Dataset entries

..........

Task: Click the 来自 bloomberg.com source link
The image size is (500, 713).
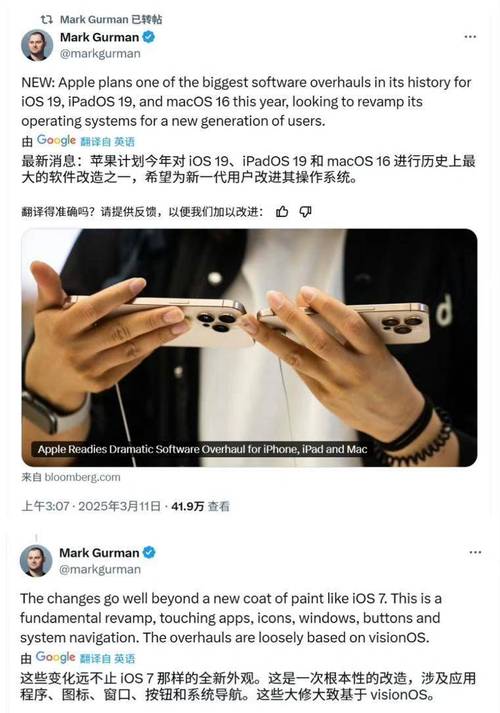Action: coord(70,477)
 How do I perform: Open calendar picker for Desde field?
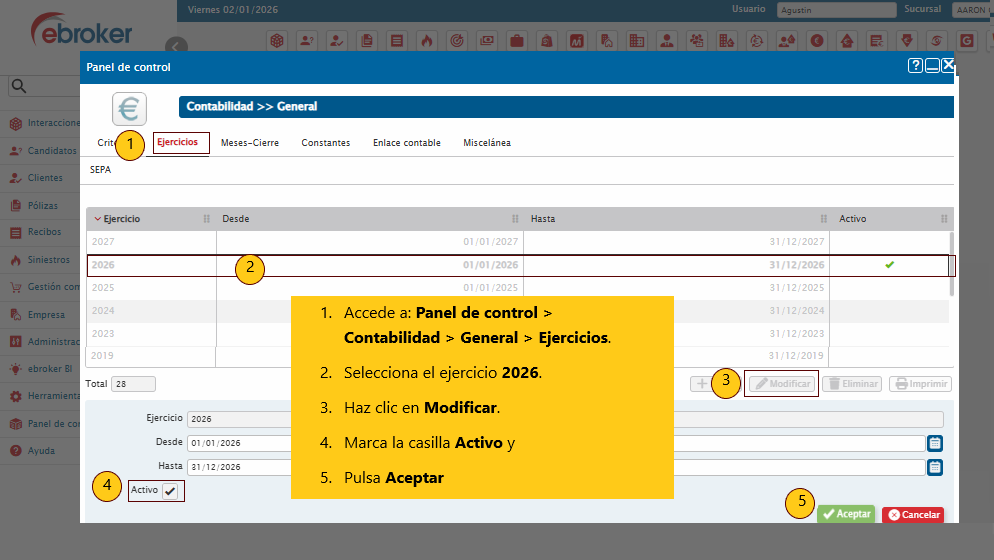[935, 443]
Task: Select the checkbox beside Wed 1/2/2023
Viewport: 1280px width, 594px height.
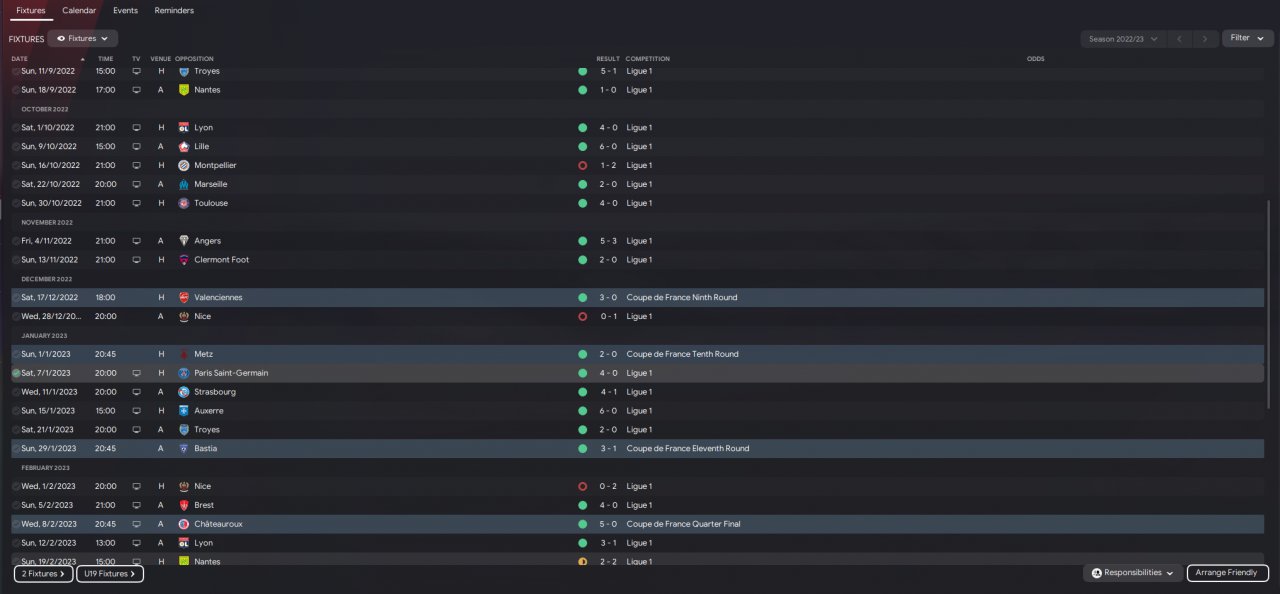Action: coord(16,486)
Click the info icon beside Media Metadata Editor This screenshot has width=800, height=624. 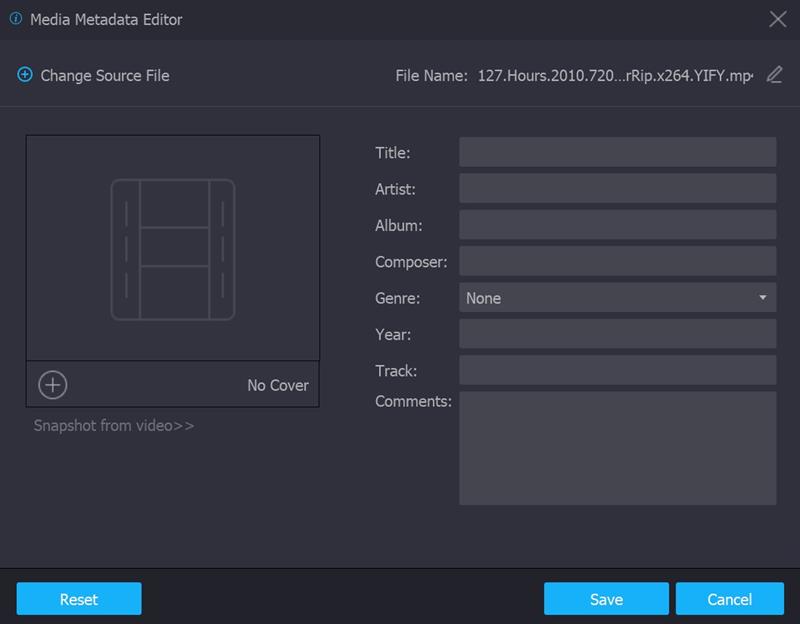pyautogui.click(x=16, y=19)
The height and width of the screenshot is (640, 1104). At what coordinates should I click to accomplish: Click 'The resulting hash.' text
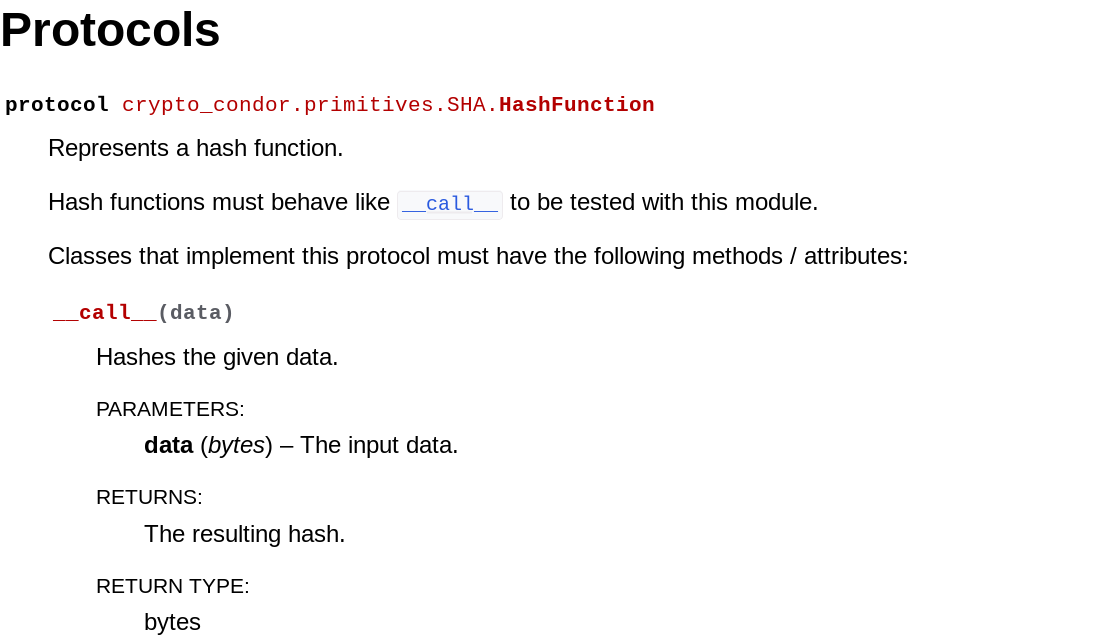tap(244, 534)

..........

- [Work order]
Lines that include the word "Task" are to be extracted from the data above.

- [Answer to this exercise]
Task: Click the 来自 bloomberg.com source link
Task: Select the checkbox beside Wed 1/2/2023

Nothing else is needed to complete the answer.